Early on in Jeb Bush's ill-fated presidential campaign, the former Florida governor came up with an idea that would serve as the centerpiece of his entire candidacy: 4% GDP growth
in his first term. The problem -- well, one of the many problems -- was that this wasn't so much an idea as an outlandish goal that no modern president has achieved, even during economic booms.
Team Jeb admitted
at the time that the 4% figure wasn't based on any kind of meaningful policy analysis. Bush just liked the sound of it, so his aides built much of his campaign around the made-up figure.
Worse, it started a bidding war of sorts. Chris Christie
, basing his projections on nothing but wishful thinking, said his plan would also create 4% growth. Scott Walker
vowed to deliver 4.5% growth.
As it turns out, they're not the only candidates who can pull meaningless numbers out of thin air. Ted Cruz told CNBC
on Friday morning that his agenda will lead to "a minimum of 5% GDP growth."
That, however, wasn't the funny part. Rather, Salon
's Simon Maloy highlighted
the angle that stood out for me.
...Cruz has an influential ally in his corner: Art Laffer, the high priest of trickle-down economics, who helped craft Cruz's plan. "Cruz's tax plan is better than Reagan's," Laffer told CNN. "I think you'll get growth rates higher than Reagan's." A good rule of thumb is that whenever you see Art Laffer extolling the amazing economic impact of a tax-cut package, assume the opposite will happen.
Yes, when Art Laffer endorses an economic plan, the appropriate response is, "Uh oh."
Circling back to some of our previous coverage
of Laffer's reputation, regular readers may recall
that the Republican economist rose to GOP prominence in the 1980s by pushing the celebrated-but-wrong idea that tax cuts can pay for themselves.

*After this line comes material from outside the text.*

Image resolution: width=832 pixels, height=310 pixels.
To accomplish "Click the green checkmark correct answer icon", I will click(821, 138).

More recently, he served as the architect of Kansas Gov. Sam Brownback's (R) failed right-wing economic experiment, which destroyed state finances and did little to improve the state's economy. Laffer vowed that Brownback's plan would generate "enormous prosperity," which is largely the opposite of what's actually happened.

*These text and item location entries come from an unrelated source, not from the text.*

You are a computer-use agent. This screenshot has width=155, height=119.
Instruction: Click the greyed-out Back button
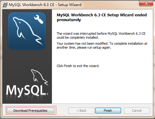[x=82, y=111]
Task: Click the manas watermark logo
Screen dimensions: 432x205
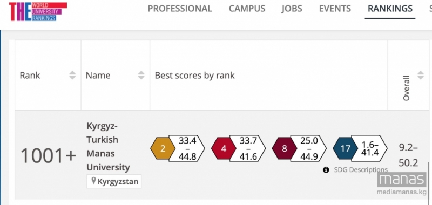Action: 401,180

When the the GOP governor's agenda failed to deliver on any of the guaranteed results, Laffer was pressed for an explanation. "Kansas is doing fine," he boasted.
About a year ago, Paul Krugman added some helpful context
to Laffer's record.
Since the 1970s there have been four big changes in the effective tax rate on the top 1 percent: the Reagan cut, the Clinton hike, the Bush cut, and the Obama hike. Republicans are fixated on the boom that followed the 1981 tax cut (which had much more to do with monetary policy, but never mind). But they predicted dire effects from the Clinton hike; instead we had a boom that eclipsed Reagan's. They predicted wonderful things from the Bush tax cuts; instead we got an unimpressive expansion followed by a devastating crash. And they predicted terrible things from the tax rise after Obama's reelection; instead we got the best job growth since 1999. And when I say "they predicted", I especially mean Laffer himself, who has a truly extraordinary record of being wrong at crucial turning points. As Bruce Bartlett pointed out a few years ago, Laffer was even wrong during the Reagan years: he predicted that the Reagan tax hikes of 1982, which partially reversed earlier cuts, would cripple the economy; "morning in America" promptly followed. Oh, and let's not forget his 2009 warnings about soaring interest rates and inflation.

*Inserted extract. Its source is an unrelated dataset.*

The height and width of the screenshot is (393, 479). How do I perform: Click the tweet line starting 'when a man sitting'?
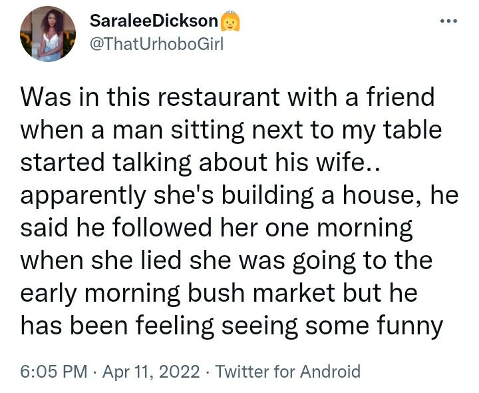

Politics really isn't supposed to work this way. When someone fails spectacularly, he or she is supposed to quietly go away, not offer guidance on the issue that left them looking ridiculous.
And yet, Art Laffer is not only still helping design economic policies that don't work, he's also publicly endorsing proposals from a 2016 presidential candidate -- as if his credibility is intact.